*DIRECTIONS:*
Give the record lines between the line containing "Where should I" and the line containing "Click the cart", inclusive, as a Markdown table with the columns Row and Line text, skipping any blank lines.

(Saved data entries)
## Start

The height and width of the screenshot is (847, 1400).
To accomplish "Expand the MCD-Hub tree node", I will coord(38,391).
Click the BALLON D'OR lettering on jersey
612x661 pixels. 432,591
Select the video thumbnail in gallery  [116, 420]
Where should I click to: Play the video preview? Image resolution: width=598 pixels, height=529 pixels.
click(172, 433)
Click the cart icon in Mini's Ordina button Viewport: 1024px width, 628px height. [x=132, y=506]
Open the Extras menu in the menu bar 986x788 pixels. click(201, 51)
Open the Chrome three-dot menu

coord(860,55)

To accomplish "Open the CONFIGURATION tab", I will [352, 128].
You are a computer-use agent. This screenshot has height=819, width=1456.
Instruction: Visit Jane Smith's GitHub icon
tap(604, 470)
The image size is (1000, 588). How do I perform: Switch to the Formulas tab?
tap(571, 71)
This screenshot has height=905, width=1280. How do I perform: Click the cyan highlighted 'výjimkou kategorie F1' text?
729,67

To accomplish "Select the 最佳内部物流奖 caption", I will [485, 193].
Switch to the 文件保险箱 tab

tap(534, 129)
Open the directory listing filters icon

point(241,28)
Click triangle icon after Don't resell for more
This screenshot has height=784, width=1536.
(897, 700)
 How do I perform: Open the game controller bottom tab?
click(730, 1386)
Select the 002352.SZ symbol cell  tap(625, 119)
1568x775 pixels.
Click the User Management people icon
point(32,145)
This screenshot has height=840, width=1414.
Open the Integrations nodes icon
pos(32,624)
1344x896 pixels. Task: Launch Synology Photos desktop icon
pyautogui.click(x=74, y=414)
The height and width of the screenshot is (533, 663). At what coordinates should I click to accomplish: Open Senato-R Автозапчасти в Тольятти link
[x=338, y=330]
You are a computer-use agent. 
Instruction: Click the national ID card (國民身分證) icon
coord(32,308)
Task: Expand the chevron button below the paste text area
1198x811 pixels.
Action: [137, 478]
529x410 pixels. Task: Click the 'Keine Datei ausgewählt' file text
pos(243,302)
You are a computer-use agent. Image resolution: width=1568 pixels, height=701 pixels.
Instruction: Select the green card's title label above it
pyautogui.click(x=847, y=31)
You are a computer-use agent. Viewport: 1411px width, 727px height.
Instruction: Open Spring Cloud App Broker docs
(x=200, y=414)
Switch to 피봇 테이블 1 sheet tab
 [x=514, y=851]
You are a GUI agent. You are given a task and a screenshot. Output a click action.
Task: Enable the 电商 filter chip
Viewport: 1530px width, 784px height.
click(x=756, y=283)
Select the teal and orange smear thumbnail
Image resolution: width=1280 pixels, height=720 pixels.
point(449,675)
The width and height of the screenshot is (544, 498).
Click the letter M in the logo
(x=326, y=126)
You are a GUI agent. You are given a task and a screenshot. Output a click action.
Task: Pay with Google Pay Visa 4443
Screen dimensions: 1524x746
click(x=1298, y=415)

## End

*FINISHED TASK:*
| Row | Line text |
|---|---|
| 1 | Where should I click to: Play the video preview? Image resolution: width=598 pixels, height=529 pixels. |
| 2 | click(172, 433) |
| 3 | Click the cart icon in Mini's Ordina button Viewport: 1024px width, 628px height. [x=132, y=506] |